SLURM: If my job fails, how can I ensure that temporary data are cleaned up?

If a SLURM job fails or terminates unexpectedly, what mechanisms are available for making sure that temporary data, especially that on compute nodes, is cleaned up?

If you use the local storage (like $TMPDIR) on the node to store temporary data, it will be automatically purged on exit. Every HPC cluster can have a different location of $TMPDIR and can have size limits. Check with local HPC provider for those.

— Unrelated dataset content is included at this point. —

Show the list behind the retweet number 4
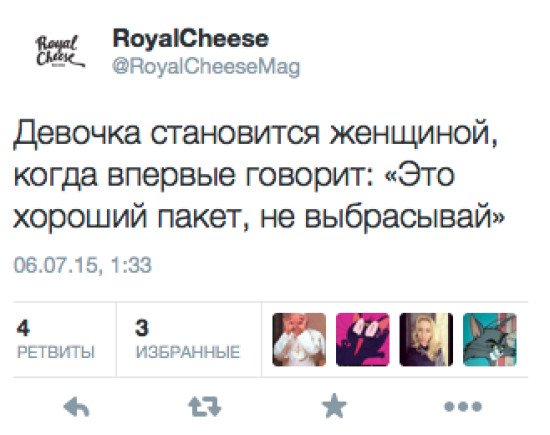coord(23,328)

If there are other things you need to do to cleanup, you can use bash’s error handling. The following is based on response on stack overflow: interrupt handling - How to trap ERR when using 'set -e' in Bash - Stack Overflow

#!/bin/bash

set -eE  # same as: `set -o errexit -o errtrace`
trap 'cleanup' ERR

function cleanup(){
  echo "FAILED! Cleaning up..."
  # rm stuff ...
}

function func(){
  ls /root/
}

func

The call to func will fail, which will cause cleanup to be called. Note that if any command failure that isn’t part of a conditional will cause this cleanup function to be called and the whole script to exit. See the man page for bash section here: bash(1): GNU Bourne-Again SHell - Linux man page

You can also trap EXIT instead if you want to also run it when the script completes. It runs regardless of error or no error. It runs second if both ERR and EXIT are trapped.